▶ [WHAT THE TASK ASKS]: Please reproduce the lines of the listing exactly, starting at the line that contains "will tap(1246, 68)." and ending at the line that contains "coord(475,172)".
━━━━━━━━
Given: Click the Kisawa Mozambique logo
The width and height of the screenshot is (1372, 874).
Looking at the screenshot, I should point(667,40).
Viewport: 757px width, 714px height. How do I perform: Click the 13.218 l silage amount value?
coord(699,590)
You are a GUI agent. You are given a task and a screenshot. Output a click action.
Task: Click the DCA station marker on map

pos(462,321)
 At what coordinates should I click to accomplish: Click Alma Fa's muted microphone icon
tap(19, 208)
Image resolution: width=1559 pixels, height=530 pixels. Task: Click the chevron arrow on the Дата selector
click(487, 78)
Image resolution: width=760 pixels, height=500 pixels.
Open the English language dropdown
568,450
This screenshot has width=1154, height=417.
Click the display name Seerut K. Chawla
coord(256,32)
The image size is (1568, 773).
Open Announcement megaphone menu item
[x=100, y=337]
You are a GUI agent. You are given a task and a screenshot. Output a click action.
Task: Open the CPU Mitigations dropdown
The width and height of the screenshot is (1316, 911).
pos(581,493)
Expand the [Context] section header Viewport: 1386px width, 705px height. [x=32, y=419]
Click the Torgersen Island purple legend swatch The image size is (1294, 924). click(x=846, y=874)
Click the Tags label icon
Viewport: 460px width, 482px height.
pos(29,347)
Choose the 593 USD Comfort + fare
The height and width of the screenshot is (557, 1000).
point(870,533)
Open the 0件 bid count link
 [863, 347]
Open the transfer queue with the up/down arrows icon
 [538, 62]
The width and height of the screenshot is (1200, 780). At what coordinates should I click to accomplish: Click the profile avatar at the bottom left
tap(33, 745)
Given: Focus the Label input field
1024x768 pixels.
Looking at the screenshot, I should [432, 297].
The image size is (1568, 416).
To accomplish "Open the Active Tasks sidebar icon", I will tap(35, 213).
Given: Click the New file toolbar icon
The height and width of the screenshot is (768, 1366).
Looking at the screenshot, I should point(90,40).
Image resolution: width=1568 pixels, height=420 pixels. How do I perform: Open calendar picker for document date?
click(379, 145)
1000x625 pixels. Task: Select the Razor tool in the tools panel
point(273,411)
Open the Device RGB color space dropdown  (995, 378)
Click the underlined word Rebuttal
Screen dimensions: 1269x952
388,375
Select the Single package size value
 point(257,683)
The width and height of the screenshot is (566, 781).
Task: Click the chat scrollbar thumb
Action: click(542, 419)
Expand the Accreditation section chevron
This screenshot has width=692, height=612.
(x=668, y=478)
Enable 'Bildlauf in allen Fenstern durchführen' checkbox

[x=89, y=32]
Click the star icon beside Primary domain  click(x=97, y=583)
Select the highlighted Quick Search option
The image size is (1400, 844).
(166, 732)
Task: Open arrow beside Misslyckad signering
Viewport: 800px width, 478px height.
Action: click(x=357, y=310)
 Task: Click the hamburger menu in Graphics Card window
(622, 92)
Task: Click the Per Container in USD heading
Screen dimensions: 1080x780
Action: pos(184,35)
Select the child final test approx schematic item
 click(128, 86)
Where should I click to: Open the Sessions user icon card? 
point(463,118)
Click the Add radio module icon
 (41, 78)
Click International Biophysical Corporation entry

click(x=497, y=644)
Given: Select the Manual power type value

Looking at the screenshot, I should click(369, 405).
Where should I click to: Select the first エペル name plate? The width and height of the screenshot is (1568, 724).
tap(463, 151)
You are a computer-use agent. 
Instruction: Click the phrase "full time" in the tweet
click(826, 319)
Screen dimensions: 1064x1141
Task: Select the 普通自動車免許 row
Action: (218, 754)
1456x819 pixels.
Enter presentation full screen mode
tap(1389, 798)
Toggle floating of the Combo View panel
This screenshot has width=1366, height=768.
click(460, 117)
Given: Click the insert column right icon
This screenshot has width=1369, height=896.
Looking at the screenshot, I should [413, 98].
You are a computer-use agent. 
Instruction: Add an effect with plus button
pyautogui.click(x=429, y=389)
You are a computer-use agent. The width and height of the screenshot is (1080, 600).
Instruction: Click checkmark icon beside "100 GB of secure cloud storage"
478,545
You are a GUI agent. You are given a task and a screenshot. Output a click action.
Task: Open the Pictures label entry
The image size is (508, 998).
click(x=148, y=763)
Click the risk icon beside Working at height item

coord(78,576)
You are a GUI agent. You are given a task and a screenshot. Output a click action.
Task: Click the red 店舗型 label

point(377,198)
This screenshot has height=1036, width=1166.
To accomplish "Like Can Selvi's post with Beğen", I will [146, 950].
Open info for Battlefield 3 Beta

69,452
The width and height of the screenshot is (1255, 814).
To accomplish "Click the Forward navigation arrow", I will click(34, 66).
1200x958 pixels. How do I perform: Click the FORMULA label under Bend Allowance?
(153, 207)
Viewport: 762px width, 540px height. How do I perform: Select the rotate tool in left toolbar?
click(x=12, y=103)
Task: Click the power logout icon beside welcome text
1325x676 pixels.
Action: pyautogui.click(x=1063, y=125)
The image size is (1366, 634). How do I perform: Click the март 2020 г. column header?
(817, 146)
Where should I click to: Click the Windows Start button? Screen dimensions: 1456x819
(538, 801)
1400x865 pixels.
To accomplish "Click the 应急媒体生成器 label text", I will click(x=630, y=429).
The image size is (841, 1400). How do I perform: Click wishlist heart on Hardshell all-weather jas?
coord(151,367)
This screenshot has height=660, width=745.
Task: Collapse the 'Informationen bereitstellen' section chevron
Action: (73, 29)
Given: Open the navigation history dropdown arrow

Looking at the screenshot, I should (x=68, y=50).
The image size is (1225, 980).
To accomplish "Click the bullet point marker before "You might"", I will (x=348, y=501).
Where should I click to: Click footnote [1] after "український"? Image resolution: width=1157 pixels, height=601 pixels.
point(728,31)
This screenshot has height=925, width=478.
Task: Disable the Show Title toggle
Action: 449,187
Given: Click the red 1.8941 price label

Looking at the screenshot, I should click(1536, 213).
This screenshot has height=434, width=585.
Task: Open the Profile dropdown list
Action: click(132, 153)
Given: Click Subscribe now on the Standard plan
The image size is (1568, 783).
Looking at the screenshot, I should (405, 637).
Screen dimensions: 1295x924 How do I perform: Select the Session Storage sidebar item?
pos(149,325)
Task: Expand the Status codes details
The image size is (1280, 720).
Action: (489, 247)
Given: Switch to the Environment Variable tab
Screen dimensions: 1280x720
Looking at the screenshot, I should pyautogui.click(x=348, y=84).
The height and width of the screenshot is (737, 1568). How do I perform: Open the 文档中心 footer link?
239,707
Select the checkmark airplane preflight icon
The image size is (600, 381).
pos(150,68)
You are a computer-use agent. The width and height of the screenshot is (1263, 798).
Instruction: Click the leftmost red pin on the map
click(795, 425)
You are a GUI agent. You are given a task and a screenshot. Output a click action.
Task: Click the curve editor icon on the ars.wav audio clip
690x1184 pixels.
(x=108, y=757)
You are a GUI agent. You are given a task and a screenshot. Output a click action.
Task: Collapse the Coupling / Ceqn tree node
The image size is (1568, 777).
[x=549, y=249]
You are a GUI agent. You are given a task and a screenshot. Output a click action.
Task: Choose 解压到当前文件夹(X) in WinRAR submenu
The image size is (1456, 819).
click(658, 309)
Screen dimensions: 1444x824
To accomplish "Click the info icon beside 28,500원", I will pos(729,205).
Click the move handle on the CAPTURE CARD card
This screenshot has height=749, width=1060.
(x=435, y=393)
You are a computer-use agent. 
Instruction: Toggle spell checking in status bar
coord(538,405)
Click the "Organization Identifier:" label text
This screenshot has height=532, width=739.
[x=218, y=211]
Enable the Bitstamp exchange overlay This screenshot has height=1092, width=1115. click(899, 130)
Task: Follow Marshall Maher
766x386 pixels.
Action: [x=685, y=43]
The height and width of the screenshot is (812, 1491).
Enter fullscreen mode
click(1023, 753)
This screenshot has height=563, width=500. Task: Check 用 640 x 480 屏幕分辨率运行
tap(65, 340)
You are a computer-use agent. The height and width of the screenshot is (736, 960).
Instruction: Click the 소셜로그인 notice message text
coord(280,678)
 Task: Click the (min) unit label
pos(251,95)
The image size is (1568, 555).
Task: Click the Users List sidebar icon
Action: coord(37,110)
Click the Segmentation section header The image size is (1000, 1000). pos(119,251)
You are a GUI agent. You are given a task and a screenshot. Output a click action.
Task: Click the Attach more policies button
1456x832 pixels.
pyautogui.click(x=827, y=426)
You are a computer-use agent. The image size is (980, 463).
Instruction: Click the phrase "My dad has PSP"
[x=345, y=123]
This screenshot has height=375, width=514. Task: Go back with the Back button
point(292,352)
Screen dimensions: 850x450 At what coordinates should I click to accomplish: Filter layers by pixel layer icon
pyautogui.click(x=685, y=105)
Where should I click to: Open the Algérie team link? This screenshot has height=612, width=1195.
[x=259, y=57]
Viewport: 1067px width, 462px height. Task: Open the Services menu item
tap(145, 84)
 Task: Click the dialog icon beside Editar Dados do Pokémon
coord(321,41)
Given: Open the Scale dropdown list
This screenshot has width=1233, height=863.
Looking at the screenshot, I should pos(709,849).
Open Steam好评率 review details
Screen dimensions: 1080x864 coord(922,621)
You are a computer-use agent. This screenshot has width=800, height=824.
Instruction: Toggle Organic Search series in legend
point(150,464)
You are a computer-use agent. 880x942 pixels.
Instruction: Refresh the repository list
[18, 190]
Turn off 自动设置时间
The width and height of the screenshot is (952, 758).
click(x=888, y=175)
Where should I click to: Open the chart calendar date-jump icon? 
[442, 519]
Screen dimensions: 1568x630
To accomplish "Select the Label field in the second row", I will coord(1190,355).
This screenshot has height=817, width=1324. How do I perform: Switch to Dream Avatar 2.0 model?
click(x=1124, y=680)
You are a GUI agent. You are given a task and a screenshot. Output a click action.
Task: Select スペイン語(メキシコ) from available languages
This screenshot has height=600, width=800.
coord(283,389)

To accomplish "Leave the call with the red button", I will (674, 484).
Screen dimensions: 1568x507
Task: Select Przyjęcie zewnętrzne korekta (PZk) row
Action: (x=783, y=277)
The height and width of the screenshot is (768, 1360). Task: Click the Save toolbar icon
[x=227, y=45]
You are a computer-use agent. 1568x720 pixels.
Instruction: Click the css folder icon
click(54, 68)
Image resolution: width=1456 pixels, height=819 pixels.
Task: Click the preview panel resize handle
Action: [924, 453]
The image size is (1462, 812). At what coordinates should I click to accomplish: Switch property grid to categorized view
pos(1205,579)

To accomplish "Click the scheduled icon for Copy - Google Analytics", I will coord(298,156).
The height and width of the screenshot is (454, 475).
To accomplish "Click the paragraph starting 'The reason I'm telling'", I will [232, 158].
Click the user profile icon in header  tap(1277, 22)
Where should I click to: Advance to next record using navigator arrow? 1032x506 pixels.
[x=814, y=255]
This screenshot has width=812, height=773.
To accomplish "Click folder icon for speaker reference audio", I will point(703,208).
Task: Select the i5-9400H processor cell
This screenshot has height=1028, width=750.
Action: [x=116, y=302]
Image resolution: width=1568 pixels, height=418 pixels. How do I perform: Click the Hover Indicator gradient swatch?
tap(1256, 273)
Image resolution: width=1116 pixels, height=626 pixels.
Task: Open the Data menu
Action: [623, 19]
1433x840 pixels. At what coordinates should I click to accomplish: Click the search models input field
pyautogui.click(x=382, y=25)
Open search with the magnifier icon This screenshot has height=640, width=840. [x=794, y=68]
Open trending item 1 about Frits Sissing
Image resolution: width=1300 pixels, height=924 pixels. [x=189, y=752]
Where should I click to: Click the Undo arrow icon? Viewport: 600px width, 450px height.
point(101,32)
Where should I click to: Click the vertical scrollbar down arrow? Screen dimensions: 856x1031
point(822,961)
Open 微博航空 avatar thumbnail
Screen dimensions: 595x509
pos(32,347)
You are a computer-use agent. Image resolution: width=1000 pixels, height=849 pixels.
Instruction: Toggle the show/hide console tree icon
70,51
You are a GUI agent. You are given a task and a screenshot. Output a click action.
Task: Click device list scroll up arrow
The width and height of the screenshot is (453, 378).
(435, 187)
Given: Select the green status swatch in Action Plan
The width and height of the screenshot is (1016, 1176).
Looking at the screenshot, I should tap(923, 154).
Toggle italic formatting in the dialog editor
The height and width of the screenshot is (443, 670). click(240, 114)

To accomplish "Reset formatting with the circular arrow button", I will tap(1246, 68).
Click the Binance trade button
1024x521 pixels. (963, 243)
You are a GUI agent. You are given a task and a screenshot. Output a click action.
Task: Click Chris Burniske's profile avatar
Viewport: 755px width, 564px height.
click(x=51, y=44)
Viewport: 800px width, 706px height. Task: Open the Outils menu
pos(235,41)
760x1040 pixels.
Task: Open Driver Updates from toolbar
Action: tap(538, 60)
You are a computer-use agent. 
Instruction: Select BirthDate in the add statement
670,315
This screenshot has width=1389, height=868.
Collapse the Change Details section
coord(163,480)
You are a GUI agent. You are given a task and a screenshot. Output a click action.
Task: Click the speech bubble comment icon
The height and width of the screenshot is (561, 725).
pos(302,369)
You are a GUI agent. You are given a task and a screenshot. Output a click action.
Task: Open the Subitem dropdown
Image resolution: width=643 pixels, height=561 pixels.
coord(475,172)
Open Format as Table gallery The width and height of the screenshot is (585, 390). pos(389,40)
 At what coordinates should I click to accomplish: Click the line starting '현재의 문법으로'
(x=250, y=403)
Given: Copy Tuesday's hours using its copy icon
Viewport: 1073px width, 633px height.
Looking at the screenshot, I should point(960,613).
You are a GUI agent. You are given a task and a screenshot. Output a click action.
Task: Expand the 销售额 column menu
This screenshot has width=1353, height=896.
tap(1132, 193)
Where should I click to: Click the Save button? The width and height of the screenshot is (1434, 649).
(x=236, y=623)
━━━━━━━━
▶ [RESPONSE BELOW]:
To accomplish "Reset formatting with the circular arrow button", I will tap(1246, 68).
Click the Binance trade button
1024x521 pixels. (963, 243)
You are a GUI agent. You are given a task and a screenshot. Output a click action.
Task: Click Chris Burniske's profile avatar
Viewport: 755px width, 564px height.
click(x=51, y=44)
Viewport: 800px width, 706px height. Task: Open the Outils menu
pos(235,41)
760x1040 pixels.
Task: Open Driver Updates from toolbar
Action: tap(538, 60)
You are a computer-use agent. 
Instruction: Select BirthDate in the add statement
670,315
This screenshot has width=1389, height=868.
Collapse the Change Details section
coord(163,480)
You are a GUI agent. You are given a task and a screenshot. Output a click action.
Task: Click the speech bubble comment icon
The height and width of the screenshot is (561, 725).
pos(302,369)
You are a GUI agent. You are given a task and a screenshot. Output a click action.
Task: Open the Subitem dropdown
Image resolution: width=643 pixels, height=561 pixels.
coord(475,172)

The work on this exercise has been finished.